TEXT SEGMENT START

The ‘New Year New Me’ trend is traditionally difficult to keep up during the wet and miserable months with many quitting after a short period.
But a survey of 2,000 UK adults revealed that of the four in 10 who started an exercise regime at the beginning of the year, more than half (56 per cent) have kept it up.
Men (61 per cent) were more likely to carry on with their regime than women (50 per cent).
However, of those who didn’t manage to maintain their exercise drive, the average person quit after 14 weeks.
Pandemic is the number 1 motivation
The study, by health and fitness app Jonple, found 47 per cent used the pandemic as a motivation to get themselves fit or stay in shape.
The most popular activities to keep fit were walking more (62 per cent), followed by running (41 per cent), cycling (31 per cent) and swimming (23 per cent).
Andrew Jones, CEO and co-founder of Jonple, said: “The last nine months have been unprecedented with the pandemic putting huge pressure on the nation’s mental and physical wellbeing.
“It is heartening to see how many people have set themselves a goal to get fit and managed to maintain it throughout the year.
“It is fair to say the pandemic has acted as a motivator for many people to improve their health in 2020.
“As we relax over the Christmas period with a few mince pies, many of us will be thinking about ways to build on the good work from 2020 or look at ways to improve our health and fitness next year.”
The study also found that alongside exercise regimes, almost one in five (18 per cent) started a new diet in January 2020, with 61 per cent maintaining it throughout the year.
But those who quit did so after maintaining the diet for an average for six weeks.
One third (33 per cent) said the pandemic had made them take a healthier approach to eating, although 16 per cent said it had gone the opposite way.
More than half (54 per cent) went on fitness drives this year to lose weight, 56 per cent to feel better mentally and 48 per cent to look better physically.
Meanwhile, 55 per cent wanted to improve their physical strength.
Millions exercising on their own
It also emerged that 67 per cent typically exercised on their own and a fifth (20 per cent) had someone else to keep them on their toes.
But having a workout mate is also important – with 57 per cent more likely to stick with their exercise if they have someone to do it with.
The study, carried out via OnePoll, also found 44 per cent said the closure of gyms negatively affected their motivation.
Jonple commissioned the research to highlight its new app, which uses the science and psychology behind nutrition and exercise to create personalised plans to help people get fit or stay healthy.
Andrew Jones, CEO of Jonple, added: “While we’ve made huge progress with the vaccines, 2021 remains a relative unknown and it is important to look after your physical and mental wellbeing.
“At Jonple, we are looking to challenge how people look at health and wellness by merging diet with structured tailored exercise and then psychology to help us understand what aspects of day-to-day life distract us from our goal or giving up altogether.
“As we look towards new year resolutions, small changes like a healthier and more nutritional diet along with exercise, be it a good walk, going for a run or even a bit of fresh air can be the first step towards helping to become a healthier happier you.”

TEXT SEGMENT END
DATASET EXCERPTS START

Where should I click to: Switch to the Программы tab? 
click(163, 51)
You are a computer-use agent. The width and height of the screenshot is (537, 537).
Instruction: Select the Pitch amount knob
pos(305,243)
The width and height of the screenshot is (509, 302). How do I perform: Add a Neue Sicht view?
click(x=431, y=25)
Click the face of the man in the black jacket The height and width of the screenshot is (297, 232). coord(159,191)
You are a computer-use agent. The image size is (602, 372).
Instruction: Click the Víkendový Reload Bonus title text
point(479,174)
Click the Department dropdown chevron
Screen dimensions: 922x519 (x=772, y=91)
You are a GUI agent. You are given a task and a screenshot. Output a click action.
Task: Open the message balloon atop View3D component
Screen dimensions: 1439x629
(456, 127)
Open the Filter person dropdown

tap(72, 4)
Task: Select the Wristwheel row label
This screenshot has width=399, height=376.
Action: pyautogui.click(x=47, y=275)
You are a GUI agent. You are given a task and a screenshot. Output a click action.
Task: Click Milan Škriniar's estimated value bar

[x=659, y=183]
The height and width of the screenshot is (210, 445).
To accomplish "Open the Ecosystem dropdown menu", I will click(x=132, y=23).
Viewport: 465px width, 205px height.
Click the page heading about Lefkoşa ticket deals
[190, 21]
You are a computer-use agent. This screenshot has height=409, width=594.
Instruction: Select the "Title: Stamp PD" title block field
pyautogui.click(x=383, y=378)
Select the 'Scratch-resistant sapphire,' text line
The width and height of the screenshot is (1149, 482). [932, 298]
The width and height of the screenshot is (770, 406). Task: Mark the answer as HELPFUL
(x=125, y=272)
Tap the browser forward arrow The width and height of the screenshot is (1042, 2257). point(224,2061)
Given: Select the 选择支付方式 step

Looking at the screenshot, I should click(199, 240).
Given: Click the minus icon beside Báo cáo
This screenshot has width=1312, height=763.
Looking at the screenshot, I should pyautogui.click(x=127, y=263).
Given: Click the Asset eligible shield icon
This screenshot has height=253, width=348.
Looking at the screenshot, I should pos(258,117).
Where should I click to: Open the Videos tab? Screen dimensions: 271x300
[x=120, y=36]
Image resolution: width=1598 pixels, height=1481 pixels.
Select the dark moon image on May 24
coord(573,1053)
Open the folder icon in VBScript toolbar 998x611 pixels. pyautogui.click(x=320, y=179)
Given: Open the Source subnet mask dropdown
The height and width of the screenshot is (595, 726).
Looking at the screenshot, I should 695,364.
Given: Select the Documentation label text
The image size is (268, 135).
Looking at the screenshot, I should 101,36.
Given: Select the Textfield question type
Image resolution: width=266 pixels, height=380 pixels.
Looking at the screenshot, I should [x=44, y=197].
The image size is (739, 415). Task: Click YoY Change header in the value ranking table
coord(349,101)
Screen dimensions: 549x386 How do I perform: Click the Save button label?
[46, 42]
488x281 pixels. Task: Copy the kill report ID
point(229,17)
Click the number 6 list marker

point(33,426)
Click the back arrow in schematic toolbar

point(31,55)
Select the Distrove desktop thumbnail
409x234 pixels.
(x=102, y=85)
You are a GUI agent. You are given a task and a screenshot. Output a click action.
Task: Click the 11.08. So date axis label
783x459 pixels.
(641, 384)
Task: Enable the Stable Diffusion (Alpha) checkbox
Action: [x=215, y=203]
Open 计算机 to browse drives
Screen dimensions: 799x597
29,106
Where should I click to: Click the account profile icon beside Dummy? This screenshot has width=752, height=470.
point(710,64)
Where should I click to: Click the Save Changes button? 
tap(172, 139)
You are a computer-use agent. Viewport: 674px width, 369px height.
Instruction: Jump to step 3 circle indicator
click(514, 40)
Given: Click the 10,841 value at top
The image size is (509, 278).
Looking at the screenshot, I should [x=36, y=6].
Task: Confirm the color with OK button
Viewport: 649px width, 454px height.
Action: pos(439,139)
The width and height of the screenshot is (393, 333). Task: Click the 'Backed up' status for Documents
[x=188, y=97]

DATASET EXCERPTS END

> [TASK SET]
- A) In the survey article, what share of people said gym closures hurt their motivation?
- B) Please mark each statement yes or no against the survey article, quoting the words that decide it: (i) Women were more likely than men to keep up their exercise regime. (ii) Running was the most popular way to keep fit. (iii) The study was carried out via OnePoll.
Answer from the survey article alone.

> [TASK-BY-TASK SOLUTIONS]
- A) 44 per cent

- B)
(i) No: "Men (61 per cent) were more likely to carry on with their regime than women (50 per cent)."
(ii) No: "The most popular activities to keep fit were walking more (62 per cent), followed by running (41 per cent)"
(iii) Yes: "The study, carried out via OnePoll"